Essas suas cartas são genuínos atos de coragem. Sabe que muitas vezes pensei que coragem maior é a de, mesmo não se conhecendo, prosseguir? Que é fatal não se conhecer, que não se conhecer exige também muita coragem? Você, para encontrar coragem, para pôr fim ao silêncio, preferiu me fazer seu interlocutor imaginário. É preciso coragem para fazer isso, rapaz. Coragem danada. Você foi enganado. Não sou a pessoa certa. Percebeu que sempre falei para o nada e para o ninguém? Pediram demais de minha coragem só porque me achavam corajosa. Pediam minha força só porque me achavam forte. Eu fui um coração desprotegido. Sabe quem veio à minha fraqueza? Ninguém. Como te compreendo, rapaz! A coragem dá esperança. Sabia que a esperança consiste às vezes apenas numa pergunta sem resposta? E que o ato de perguntar, de inquirir, de perseguir resposta é uma forma privilegiada de coragem? Lendo suas cartas, lembrei de um rapaz, jovem como você, que me fez uma pergunta difícil de ser respondida.

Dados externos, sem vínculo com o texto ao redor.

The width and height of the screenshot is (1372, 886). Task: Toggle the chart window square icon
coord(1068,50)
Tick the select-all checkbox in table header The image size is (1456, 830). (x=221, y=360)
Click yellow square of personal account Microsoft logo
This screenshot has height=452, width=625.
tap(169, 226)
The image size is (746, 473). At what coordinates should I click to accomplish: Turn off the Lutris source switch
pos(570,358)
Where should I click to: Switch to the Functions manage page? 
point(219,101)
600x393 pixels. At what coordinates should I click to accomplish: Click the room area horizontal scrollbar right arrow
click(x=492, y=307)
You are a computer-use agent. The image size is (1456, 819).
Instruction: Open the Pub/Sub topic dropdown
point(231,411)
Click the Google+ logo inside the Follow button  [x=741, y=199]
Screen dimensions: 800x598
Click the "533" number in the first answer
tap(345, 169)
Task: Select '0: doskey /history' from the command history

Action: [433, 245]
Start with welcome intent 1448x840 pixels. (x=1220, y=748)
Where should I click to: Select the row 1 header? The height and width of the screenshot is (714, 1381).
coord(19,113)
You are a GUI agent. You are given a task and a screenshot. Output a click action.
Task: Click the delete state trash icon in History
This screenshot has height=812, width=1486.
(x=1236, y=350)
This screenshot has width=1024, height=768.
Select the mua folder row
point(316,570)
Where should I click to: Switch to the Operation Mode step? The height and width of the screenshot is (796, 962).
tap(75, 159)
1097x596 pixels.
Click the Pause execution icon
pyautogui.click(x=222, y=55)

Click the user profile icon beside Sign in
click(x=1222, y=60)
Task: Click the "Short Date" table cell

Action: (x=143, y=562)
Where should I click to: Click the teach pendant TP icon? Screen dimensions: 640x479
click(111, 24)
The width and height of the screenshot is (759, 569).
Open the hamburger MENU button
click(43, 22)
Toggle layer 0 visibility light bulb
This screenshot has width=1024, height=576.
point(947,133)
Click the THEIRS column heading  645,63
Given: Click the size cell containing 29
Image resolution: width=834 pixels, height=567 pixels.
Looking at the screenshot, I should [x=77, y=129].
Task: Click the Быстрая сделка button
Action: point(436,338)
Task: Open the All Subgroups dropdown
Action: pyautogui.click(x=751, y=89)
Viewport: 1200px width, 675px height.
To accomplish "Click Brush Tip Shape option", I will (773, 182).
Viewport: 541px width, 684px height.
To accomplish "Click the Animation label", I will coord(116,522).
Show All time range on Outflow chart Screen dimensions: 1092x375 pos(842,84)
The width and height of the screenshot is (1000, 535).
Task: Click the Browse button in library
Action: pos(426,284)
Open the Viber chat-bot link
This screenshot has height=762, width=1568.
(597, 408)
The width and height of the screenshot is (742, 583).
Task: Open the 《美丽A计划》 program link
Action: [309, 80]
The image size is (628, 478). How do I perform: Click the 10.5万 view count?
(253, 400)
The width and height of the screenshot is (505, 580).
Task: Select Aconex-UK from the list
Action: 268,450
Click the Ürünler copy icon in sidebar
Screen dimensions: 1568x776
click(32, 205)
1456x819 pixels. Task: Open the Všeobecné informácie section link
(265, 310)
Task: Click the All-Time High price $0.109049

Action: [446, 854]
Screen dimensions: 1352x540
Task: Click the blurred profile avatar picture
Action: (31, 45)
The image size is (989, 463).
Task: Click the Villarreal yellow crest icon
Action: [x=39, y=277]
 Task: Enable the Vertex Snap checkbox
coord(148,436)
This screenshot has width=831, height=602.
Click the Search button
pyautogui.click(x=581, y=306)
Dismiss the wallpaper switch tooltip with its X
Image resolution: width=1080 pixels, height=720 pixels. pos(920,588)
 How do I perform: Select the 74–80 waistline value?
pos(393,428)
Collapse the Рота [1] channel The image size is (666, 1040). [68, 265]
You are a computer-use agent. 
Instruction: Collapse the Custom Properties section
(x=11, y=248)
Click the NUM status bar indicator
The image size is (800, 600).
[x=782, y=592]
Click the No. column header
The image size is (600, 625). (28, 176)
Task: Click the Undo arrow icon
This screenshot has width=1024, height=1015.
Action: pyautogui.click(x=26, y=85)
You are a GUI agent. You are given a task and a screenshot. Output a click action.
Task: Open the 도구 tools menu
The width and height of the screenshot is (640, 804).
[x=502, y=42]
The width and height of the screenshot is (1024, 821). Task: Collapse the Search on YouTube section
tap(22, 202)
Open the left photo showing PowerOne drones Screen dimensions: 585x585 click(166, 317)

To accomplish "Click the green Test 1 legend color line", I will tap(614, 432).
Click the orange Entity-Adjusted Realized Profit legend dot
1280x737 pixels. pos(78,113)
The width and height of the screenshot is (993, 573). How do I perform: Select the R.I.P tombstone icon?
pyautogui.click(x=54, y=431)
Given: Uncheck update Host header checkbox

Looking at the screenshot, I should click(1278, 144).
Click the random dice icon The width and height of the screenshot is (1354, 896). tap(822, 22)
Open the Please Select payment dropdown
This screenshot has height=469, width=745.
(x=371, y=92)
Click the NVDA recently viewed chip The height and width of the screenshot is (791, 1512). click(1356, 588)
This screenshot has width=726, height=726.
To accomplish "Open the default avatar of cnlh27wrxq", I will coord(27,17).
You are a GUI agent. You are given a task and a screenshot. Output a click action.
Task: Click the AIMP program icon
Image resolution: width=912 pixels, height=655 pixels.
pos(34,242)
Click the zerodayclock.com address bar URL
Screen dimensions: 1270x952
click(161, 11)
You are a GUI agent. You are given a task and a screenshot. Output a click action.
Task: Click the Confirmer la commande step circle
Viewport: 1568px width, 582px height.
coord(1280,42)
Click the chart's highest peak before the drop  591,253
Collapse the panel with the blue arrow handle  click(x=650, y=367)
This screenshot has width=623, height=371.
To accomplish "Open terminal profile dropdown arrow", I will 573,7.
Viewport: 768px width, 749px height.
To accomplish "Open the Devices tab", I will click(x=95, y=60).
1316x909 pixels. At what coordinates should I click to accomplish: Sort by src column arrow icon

Perguntou assim, assim, do nada: o que é a angústia? Pois depende do angustiado. Para alguns incautos, inclusive, é palavra de que se orgulham de pronunciar como se com ela subissem de categoria -- o que também é uma forma de angústia. Angústia pode ser não ter esperança na esperança. Ou conformar-se sem se resignar. Ou não se confessar nem a si próprio. Ou não ser o que realmente se é, e nunca se é. Angústia pode ser o desamparo de estar vivo. Pode ser também não ter coragem de ter angústia -- e a fuga é outra angústia. Mas angústia faz parte: o que é vivo, por ser vivo, se contrai. Esse mesmo rapaz perguntou-me: você não acha que há um vazio sinistro em tudo? Há sim. Enquanto se espera que o coração entenda. Conversa estranha essa. Não respondi e não te acolhi. Só aprendi a perguntar, a desnortear. Sina. Não aprendi quase nada: nem dizer adeus. Talvez, só ouvir.